After the California wildfires of in 2017 and 2018, state insurers were hit with record-breaking losses of over $25 billion. In response, on November 14th, 2019, California Department of Insurance Commissioner Ricardo Lara ordered the FAIR Plan Association, a state-established “insurer of last resort” ran by a pool of private carriers, to offer comprehensive homeowners insurance, adding traditional perils like water damage, theft, and personal liability to their fire coverage. A new report from CoreLogic analyzes the events leading up to this development, and how state insurers responding.
First, CoreLogic notes that many traditional carriers reduced or cancelled their insurance coverage in high-risk wildfire zones. In response, the Wildfire Safety and Recovery Act (CA SB-824) of 2019 mandated a one-year moratorium on non-renewal of homeowners insurance for at least 800,000 homes in ZIP codes near recent wildfire disasters
"The moratorium draws parallels to the aftermath of 1992 Hurricane Andrew, where property and casualty insurers in Florida were faced with over $16 billion in losses," CoreLogic said. "In 1993, the Department of Insurance imposed a moratorium on non-renewals of residential property coverages in Florida for 90 days."
In October 2018, the Florida Insurance Commissioner issued a 90-day moratorium for carriers in counties impacted by Hurricane Michael. California’s lengthy one-year moratorium is proving a challenge for state insurers as they work to control losses amidst many years of consistent devastating wildfire events.

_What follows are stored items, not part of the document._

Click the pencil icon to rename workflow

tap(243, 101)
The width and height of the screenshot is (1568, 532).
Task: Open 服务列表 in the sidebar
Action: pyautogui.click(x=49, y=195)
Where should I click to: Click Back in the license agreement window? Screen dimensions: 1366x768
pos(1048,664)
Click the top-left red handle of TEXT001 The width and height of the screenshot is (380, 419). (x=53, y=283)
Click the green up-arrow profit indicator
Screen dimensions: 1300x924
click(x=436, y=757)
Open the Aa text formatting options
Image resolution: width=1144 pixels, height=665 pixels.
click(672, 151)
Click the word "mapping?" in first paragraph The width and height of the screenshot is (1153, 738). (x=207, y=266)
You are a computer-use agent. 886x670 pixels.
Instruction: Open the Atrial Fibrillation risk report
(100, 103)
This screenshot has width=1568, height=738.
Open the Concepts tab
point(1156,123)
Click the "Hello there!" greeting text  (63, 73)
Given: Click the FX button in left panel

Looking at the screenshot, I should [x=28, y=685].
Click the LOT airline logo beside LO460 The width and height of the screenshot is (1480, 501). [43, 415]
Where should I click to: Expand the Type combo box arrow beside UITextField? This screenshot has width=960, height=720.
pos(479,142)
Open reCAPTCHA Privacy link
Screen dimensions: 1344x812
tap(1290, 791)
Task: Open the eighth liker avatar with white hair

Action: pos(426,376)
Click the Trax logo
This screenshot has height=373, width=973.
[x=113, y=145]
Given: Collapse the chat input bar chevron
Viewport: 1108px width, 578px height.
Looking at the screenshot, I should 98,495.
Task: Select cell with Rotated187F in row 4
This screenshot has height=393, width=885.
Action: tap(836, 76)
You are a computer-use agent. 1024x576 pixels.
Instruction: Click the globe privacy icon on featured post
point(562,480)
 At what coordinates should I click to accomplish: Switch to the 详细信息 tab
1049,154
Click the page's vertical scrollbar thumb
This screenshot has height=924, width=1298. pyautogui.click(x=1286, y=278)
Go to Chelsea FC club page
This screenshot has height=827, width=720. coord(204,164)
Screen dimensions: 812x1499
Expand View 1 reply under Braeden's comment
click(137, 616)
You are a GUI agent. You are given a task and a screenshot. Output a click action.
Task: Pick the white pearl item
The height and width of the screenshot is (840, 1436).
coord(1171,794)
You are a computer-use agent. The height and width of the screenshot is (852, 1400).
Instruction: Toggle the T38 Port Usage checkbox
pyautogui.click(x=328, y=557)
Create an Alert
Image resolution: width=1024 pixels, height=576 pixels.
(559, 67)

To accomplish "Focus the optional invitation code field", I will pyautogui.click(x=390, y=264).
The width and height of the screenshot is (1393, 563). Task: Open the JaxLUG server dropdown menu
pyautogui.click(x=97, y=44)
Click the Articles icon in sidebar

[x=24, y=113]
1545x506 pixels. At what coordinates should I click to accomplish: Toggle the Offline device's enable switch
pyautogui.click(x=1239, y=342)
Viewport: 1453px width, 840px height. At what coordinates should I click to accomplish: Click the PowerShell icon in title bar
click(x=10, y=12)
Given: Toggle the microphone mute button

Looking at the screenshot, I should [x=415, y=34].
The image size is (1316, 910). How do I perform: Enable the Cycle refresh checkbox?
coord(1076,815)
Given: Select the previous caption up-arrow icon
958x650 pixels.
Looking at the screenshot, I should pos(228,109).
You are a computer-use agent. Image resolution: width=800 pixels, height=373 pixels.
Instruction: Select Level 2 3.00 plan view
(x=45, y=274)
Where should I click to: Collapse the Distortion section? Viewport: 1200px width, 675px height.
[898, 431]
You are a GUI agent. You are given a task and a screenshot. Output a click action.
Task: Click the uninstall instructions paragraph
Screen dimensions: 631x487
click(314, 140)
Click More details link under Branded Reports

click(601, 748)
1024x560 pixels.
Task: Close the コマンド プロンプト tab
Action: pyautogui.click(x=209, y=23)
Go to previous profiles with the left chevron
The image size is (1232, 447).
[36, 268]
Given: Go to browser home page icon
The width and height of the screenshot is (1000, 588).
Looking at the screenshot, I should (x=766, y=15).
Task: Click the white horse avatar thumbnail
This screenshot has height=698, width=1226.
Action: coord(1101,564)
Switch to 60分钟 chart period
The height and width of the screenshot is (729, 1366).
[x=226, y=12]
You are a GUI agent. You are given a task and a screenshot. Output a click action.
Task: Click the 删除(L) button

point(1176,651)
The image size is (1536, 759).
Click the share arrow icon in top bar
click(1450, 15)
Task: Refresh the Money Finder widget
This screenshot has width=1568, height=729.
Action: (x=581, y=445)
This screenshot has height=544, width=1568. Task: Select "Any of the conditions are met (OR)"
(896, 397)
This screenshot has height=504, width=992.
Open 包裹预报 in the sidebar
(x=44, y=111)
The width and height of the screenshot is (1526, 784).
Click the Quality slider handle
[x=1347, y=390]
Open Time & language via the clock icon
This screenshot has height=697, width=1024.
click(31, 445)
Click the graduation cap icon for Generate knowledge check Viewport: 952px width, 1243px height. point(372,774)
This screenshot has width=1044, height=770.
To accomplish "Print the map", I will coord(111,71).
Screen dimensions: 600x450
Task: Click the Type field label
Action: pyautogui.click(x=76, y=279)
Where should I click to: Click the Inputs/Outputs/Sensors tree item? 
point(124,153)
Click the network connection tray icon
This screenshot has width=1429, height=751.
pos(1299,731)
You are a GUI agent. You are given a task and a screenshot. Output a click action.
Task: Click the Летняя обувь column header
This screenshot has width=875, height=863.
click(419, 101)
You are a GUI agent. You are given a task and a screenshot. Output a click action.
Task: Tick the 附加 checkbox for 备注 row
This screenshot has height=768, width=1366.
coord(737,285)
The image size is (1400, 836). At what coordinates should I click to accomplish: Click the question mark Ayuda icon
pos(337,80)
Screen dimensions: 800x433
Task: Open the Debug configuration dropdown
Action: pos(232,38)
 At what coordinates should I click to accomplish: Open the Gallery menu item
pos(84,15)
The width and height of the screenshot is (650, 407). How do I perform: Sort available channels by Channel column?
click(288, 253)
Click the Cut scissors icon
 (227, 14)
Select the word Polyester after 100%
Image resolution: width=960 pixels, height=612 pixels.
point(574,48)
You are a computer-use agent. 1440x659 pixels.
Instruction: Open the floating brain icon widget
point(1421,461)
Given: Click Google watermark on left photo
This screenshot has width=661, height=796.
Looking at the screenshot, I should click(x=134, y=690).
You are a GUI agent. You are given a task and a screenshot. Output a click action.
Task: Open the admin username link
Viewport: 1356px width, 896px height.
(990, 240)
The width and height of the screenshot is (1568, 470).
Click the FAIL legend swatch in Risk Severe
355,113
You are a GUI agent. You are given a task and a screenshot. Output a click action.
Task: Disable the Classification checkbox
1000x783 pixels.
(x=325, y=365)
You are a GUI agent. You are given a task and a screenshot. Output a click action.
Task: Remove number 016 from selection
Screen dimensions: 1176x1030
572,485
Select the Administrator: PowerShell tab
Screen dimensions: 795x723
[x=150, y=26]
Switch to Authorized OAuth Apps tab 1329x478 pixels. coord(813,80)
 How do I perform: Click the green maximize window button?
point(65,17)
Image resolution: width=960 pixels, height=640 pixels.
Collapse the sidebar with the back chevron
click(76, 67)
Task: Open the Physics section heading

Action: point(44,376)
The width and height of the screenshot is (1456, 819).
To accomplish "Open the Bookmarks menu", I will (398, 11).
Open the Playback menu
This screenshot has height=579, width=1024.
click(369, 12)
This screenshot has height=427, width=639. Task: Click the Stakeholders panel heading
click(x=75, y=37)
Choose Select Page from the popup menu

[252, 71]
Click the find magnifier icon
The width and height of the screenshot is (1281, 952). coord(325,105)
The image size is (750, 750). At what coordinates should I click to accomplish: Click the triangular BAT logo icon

The California Insurance Commissioner and state lawmakers also introduced Assembly Bill 2367, named “Renew California”. The bill would create a Wildfire Resilience Task Force, which would include the Insurance Commissioner, the Director of the Office of Emergency Services, and the State Fire Marshal, to establish minimum standards for fire-hardened homes and communities. The bill would also require admitted property insurers in the state to write or renew policies when the applicant or insured owns a residence with an estimated replacement cost consistent with the insurer’s underwriting guidelines and the residence and community meet the minimum standards for fire-hardening.